* Tarefa do exercício A
De acordo com o texto sobre a dívida europeia, por que os 27 egoísmos nacionais se confrontarão sem propósito? Responda em até três frases.
* Tarefa do exercício B
Repita, sem alterações, o trecho do texto sobre a dívida europeia que vai de "Os países já" até "privatização – será alcançado.".
* Tarefa do exercício C
Prossiga o texto sobre a dívida europeia a partir da última frase apresentada.

Os países já pesadamente endividados (Itália, França, etc.) terão de encontrar quem compre os papéis emitidos para pagar sua dívida, num “mercado” europeu cada vez mais competitivo. Os investidores terão interesse em comprar obrigações alemãs, obrigações emitidas por empresas de armamento sobre as quais a especulação em alta atuará, e títulos da dívida pública europeia, certamente mais seguros e rentáveis do que as obrigações dos países superendividados. O famoso “spread” voltará a desempenhar seu papel, como em 2011. Os bilhões necessários para pagar os mercados não estarão disponíveis para o Estado-providência. O objetivo estratégico de todos os governos e oligarquias há cinquenta anos – a destruição das despesas sociais para a reprodução do proletariado e sua privatização – será alcançado.

27 egoísmos nacionais se confrontarão sem propósito, porque a história, da qual «somos os únicos que sabemos o que é», nos colocou com as costas contra a parede, tornados inúteis e insignificantes após séculos de colonialismo, de guerras e de genocídios.

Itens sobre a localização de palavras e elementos
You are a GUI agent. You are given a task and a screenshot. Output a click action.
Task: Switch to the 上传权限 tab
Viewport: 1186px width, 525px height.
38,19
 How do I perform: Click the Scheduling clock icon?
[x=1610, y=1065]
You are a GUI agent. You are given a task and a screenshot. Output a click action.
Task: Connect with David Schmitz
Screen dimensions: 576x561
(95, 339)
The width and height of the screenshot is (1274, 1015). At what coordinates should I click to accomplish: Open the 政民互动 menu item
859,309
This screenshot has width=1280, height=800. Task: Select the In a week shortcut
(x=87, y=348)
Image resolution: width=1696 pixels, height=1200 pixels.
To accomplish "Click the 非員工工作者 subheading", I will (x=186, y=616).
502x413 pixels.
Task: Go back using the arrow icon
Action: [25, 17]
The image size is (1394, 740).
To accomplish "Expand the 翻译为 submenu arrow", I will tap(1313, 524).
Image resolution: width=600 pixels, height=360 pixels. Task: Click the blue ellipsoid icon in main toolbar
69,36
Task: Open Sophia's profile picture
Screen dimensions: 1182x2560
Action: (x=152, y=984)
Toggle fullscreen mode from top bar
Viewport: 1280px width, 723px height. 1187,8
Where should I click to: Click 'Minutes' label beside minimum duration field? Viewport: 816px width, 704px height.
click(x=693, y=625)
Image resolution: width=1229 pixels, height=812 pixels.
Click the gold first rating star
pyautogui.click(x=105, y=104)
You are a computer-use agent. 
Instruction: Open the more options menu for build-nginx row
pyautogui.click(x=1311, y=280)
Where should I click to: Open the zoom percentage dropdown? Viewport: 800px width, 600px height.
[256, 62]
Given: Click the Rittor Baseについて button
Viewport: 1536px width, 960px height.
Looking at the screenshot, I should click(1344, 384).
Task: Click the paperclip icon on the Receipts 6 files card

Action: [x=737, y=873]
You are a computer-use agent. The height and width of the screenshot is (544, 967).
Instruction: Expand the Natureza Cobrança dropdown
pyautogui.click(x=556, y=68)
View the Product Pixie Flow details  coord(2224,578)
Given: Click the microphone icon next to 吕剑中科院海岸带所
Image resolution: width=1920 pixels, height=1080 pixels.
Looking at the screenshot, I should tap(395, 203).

* Resposta escrita A
Eles se confrontarão sem propósito porque a história os colocou com as costas contra a parede. Após séculos de colonialismo, de guerras e de genocídios, eles se tornaram inúteis e insignificantes.

* Resposta escrita B
Os países já pesadamente endividados (Itália, França, etc.) terão de encontrar quem compre os papéis emitidos para pagar sua dívida, num “mercado” europeu cada vez mais competitivo. Os investidores terão interesse em comprar obrigações alemãs, obrigações emitidas por empresas de armamento sobre as quais a especulação em alta atuará, e títulos da dívida pública europeia, certamente mais seguros e rentáveis do que as obrigações dos países superendividados. O famoso “spread” voltará a desempenhar seu papel, como em 2011. Os bilhões necessários para pagar os mercados não estarão disponíveis para o Estado-providência. O objetivo estratégico de todos os governos e oligarquias há cinquenta anos – a destruição das despesas sociais para a reprodução do proletariado e sua privatização – será alcançado.

* Resposta escrita C
A corrida armamentista é acompanhada de uma justificação incansavelmente repetida – «estamos em guerra» contra todos (Rússia, China, Coreia do Norte, Irã, BRICS). Ela não pode ser abandonada há risco real de que se concretize, porque a quantidade delirante de armas adquiridas precisa de algum modo «ser consumida».

A lição de Rosa Luxemburg, Kalecki, Baran e Sweezy

Só os desinformados podem se surpreender com o que está acontecendo. Tudo se repete, mas no quadro de um capitalismo financeiro, e não mais industrial como no século XX.

A guerra e o armamento estão no centro da economia e da política desde que o capitalismo se tornou imperialista. Estão também no cerne do processo de reprodução do capital e do proletariado, em feroz concorrência um com o outro. Reconstituamos rapidamente o quadro teórico fornecido por Rosa Luxemburg, Kalecki, Baran e Sweezy, solidamente ancorado, ao contrário das inúteis teorias críticas contemporâneas, nas categorias de imperialismo, monopólio e guerra, que nos oferecem um espelho da situação contemporânea.

Comecemos pela crise de 1929, que tem sua origem na Primeira Guerra Mundial e na tentativa de sair dela ativando os gastos públicos pela intervenção do Estado. Segundo Baran e Sweezy (doravante B&S), o problema dos gastos públicos nos anos 1930 era seu volume, incapaz de contrarrestar as forças depressivas da economia privada.

« Considerado como uma operação de salvamento da economia americana em seu conjunto, o New Deal foi, portanto, um fracasso flagrante. Até John Kenneth Galbraith, o profeta da prosperidade sem gastos bélicos, reconheceu que, ao longo da década de 1930-1940, a ‘grande crise’ nunca teve fim ».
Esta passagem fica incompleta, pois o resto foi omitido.